Recent studies have reported the utility of postoperative imaging evaluation after plugging for SSCD. Dournes et al. reported that a postoperative CT scan could detect complications such as a fistula or pneumolabyrinth (2). Moreover, CT is helpful for visualizing the condition and location of radiopaque materials including bone cement for reconstruction of the tegmen tympani or filling the bony defect of SSC (8). However, CT had some limitations to confirm complete closure of the third window, which is resulted by the radiolucent characteristic of surgical materials, such as the plugging wax or the covering muscular fascia or cartilage (2). In such cases, high-resolution MRI with heavily T2-weighted sequences could be used to assess successful closure of SSCD by detecting the presence of a bright signal intensity (SI) fluid in plugged SCC (8, 9). Also, postoperative MRI can be used to exclude other complications such as labyrinthitis, vascular injury or encephaloceles (10, 11). Furthermore, a recent report demonstrated that co-registrated CT/MRI combining 3D reconstruction of the CT and MRI, successfully identified the exact location of a residual defect (8). In our case, we obtained 3D high-resolution T2-wieghted, pre- and post-contrast FLAIR sequences, and could therefore reformat 3D images with an intended direction, such as the Pöschl plane. It is known that the Pöschl’s plane reformatted parallel to SCC, or Stenver’s plane reformatted perpendicular to SSC, which are derived from a high resolution temporal bone CT, can accurately demonstrate SSCD (3, 12, 13). These reformatted MR images optimized for SCC allow highlight the exact location of the residual perilymphatic fluid signal through a high spatial resolution and high contrast between fluid and bone of high-resolution T2-weighted images. Moreover, 3D FLAIR with gadolinium enhancement allowed for the detection of breakdown of the blood-labyrinth barrier, based on which labyrinthine inflammation or hemorrhage could be clarified (14). Consequently, we could provide accurate informs to clinicians about the most likely site of a persistent defect for revision surgery.

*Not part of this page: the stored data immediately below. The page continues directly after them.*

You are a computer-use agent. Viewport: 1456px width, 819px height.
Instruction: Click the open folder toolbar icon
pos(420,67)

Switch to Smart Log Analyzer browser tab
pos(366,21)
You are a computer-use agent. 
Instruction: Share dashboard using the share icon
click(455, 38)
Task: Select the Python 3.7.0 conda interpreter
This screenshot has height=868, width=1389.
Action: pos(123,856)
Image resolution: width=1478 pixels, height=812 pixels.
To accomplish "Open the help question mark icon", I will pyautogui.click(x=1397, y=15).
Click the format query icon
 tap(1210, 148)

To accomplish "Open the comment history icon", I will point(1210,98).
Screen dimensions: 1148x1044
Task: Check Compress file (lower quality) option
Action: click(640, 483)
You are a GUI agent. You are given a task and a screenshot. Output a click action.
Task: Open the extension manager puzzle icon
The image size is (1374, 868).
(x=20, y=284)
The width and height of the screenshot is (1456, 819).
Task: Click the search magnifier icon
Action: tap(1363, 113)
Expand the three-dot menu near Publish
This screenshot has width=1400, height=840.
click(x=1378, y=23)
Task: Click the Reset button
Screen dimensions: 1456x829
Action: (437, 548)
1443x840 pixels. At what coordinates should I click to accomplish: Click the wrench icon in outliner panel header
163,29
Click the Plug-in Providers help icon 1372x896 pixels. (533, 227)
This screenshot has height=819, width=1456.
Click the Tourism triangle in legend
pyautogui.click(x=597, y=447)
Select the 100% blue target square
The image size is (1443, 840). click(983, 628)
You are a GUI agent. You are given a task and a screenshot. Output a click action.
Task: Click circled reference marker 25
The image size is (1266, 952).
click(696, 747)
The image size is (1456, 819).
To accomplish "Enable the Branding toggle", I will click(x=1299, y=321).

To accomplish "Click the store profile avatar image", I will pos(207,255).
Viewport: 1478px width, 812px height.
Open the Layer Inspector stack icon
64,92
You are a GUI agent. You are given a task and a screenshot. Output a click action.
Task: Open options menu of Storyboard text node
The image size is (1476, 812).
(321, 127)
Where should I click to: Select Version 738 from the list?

After revision surgery, symptoms directly related to SSCD, such as autophony or the Tullio’s phenomenon, tend to better improve than other associated symptoms, including headaches, chronic dizziness, or disequilibrium (11). In addition, few previous reports revealed that the hearing outcome after revision surgery might be similar or worse than that of previous operation (11, 15). Therefore, proper patient selection before revision surgery is mandatory for satisfactory improvement of symptoms. However, this study has presented only one case of high resolution 3D MRI sequences using Pöschl view reconstruction. Well-designed future prospective studies including comparison with temporal bone CT is necessary to confirm the clinical benefit of these MRI sequences with Pöschl view reconstruction whether it could guide an optimized outcome for patients.
In conclusion, we demonstrated a case of incomplete plugging for SSCD, which was visualized using high-resolution 3D MRI sequences with Pöschl view reconstruction. If the patient has residual symptoms after surgical intervention for SSCD, performing high-resolution 3D MRI could be helpful to assess the patency of SCC and accompanying complications.